Biodiesel is More Readily Contaminated by Microbes
Microbial contamination during long-term storage of home heating fuel is probable. microorganisms need water to survive. However, they can survive in dissolved water as low as 5 parts per million (PPM) and grow in the free water phase above 50 ppm. Commonly, biodiesel tested reveals water content closer to 500 ppm. As previously mentioned, water is a problem. It degrades biofuel and provides an adequate environment for microbes to grow and multiply. Studies suggest that microbes degrade biodiesel more easily than conventional fuels and increase microbial growth when blended into conventional fuel. Once they begin to multiply, they create biomass environments. Studies show biomass creation in as little as one month. Biomass will clog filters and damage the system. The only way to rid the system of microbial growth or keep it from forming in the first place is to use a good fuel biocide like Biobor JF.
Biodiesel Degrades Faster than Conventional Fuel
Fuel stability is the resistance of a fuel to degrade. Compared to conventional fuel, biodiesel has lower fuel stability. Biodiesel can degrade from hydrolysis (exposure to water), microbial contamination, oxidation (exposure to air) and thermal decomposition (exposure to heat). We already discussed water and microbial degradation now let’s look at oxidation and thermal stability.
Oxidation stability refers to how fuel reacts with oxygen. All fuels are susceptible to oxidative degradation. However, biodiesel oxidizes faster than conventional fuels and often leads to the formation of acids, solid sediments and varnish deposits. All of these damage fuel systems and equipment. Often associated damage includes accelerated corrosion and critical system failure. The combination of water and oxygen exposure is known to cause the formation of hydroperoxides and acids, all of which are very damaging.
Thermal stability refers to how fuel reacts to heat. Biodiesel is less heat resistant than conventional fuels.
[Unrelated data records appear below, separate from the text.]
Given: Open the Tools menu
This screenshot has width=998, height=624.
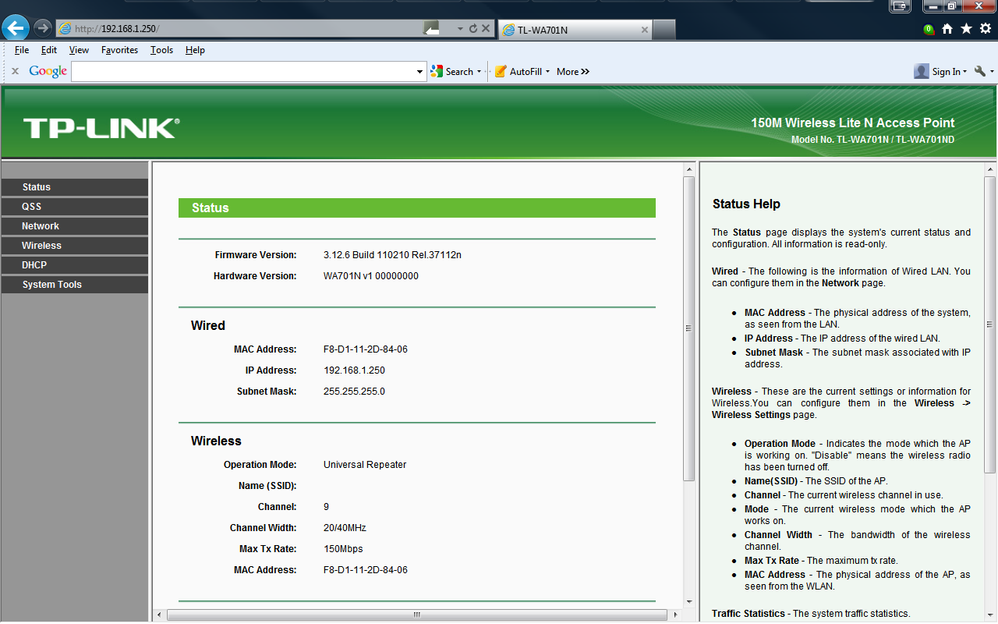Looking at the screenshot, I should 162,50.
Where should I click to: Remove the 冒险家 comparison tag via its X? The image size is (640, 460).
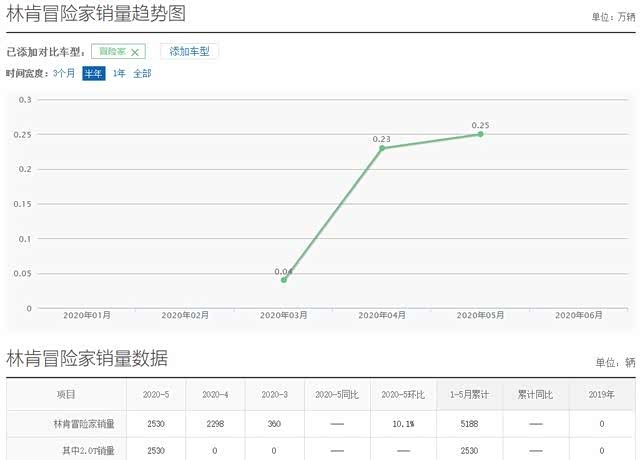(135, 52)
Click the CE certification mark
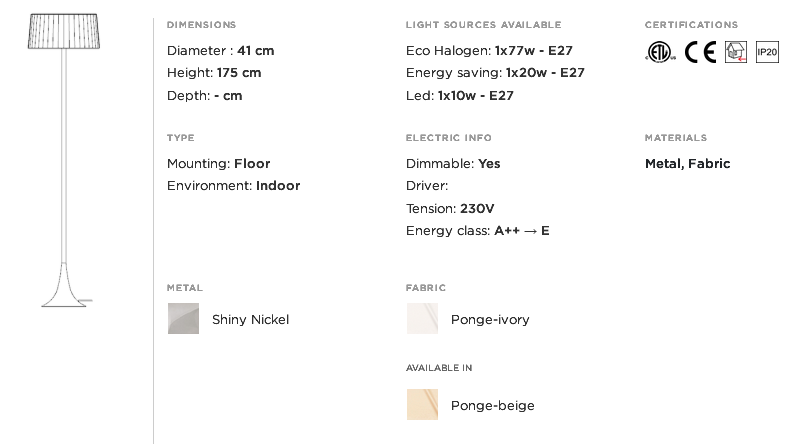The width and height of the screenshot is (799, 444). tap(700, 52)

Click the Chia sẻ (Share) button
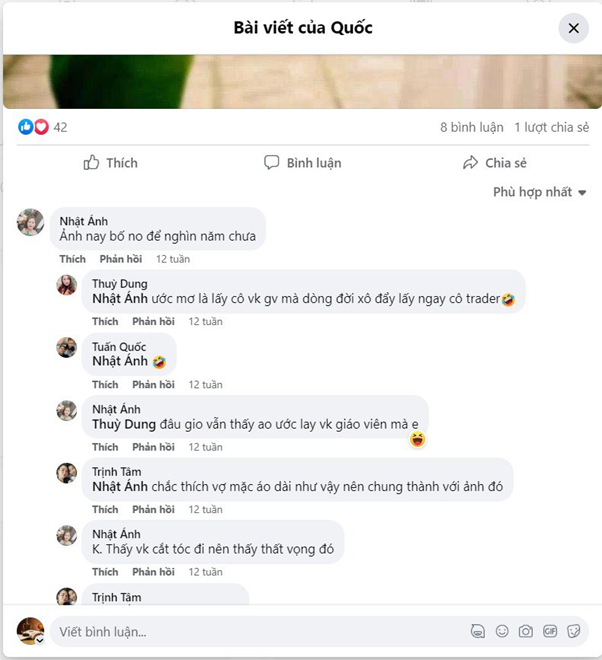pos(494,163)
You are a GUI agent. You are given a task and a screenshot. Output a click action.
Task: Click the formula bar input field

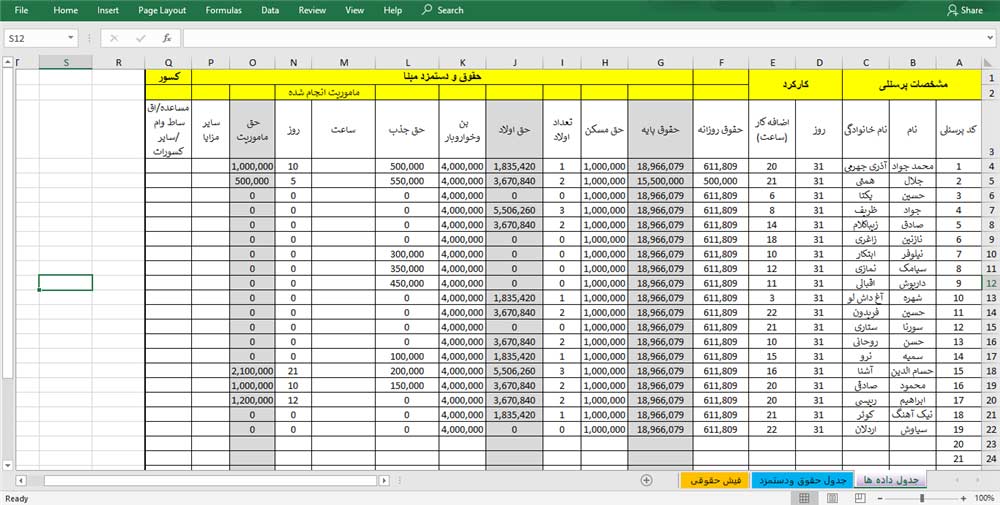click(x=580, y=38)
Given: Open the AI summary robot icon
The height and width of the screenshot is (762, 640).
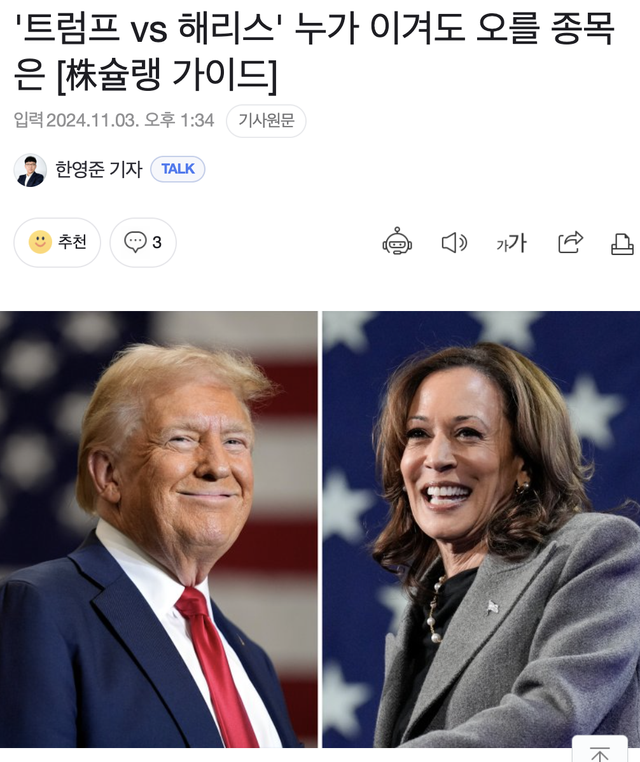Looking at the screenshot, I should coord(397,242).
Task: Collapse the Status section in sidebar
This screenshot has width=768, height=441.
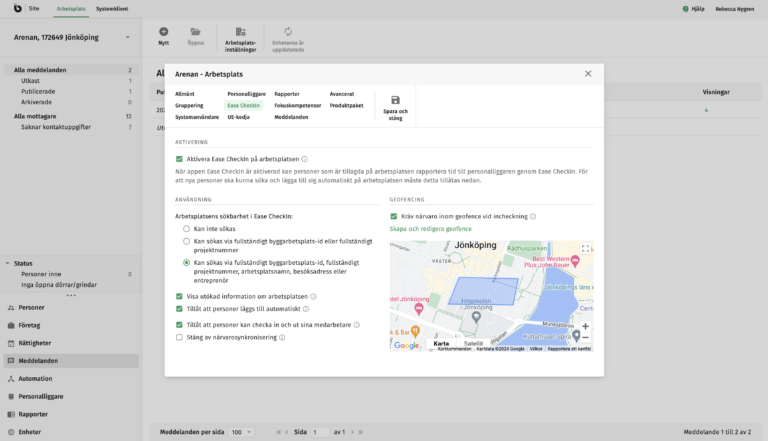Action: tap(7, 263)
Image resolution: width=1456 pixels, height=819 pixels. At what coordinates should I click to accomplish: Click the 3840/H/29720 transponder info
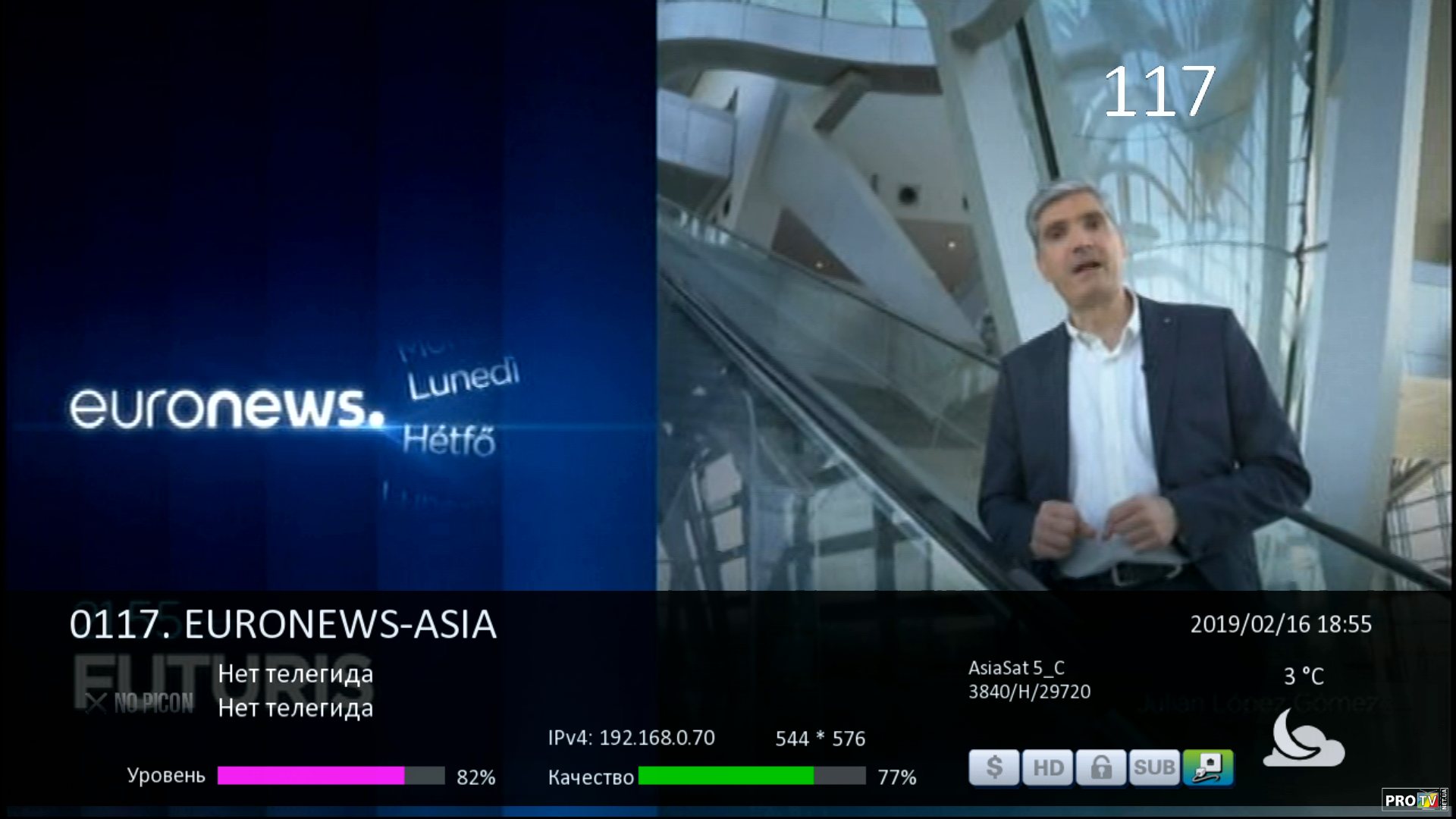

Exposure to elevated temperatures, especially those associated with outdoor storage, will accelerate the thermal decomposition of biodiesel. The combination of both oxygen and heat exposure accelerates the degradation of biodiesel. While conventional fuels are susceptible to oxidative and thermal degradation, biodiesel is more susceptible. So, what can be done to extend the life of biodiesel or biodiesel blends in long-term storage? Selecting the right fuel additive package can help protect the fuel and extend its storage stability is a step in the right direction. Biobor DC + Cetane Winter Blend is the perfect choice.
Biodiesel Requires More Maintenance than Conventional Fuel
How do I maintain my fuel to keep it from going bad, season to season? There are a few easy maintenance steps:
- Monitor you system regularly and immediately remove water when found.
- Consider having your fuel tank periodically cleaned to remove any physical contaminants that accumulate over time.
- Keep your fuel tank full during offseason storage to reduce condensation from forming in the headspace.
- Use Biobor JF to kill any microbial contamination present and preserve the fuel by keeping microbes from forming.
- Use Biobor DC to stabilize your fuel, increase it’s self-life and reduce the effects of oxidative or thermal stability.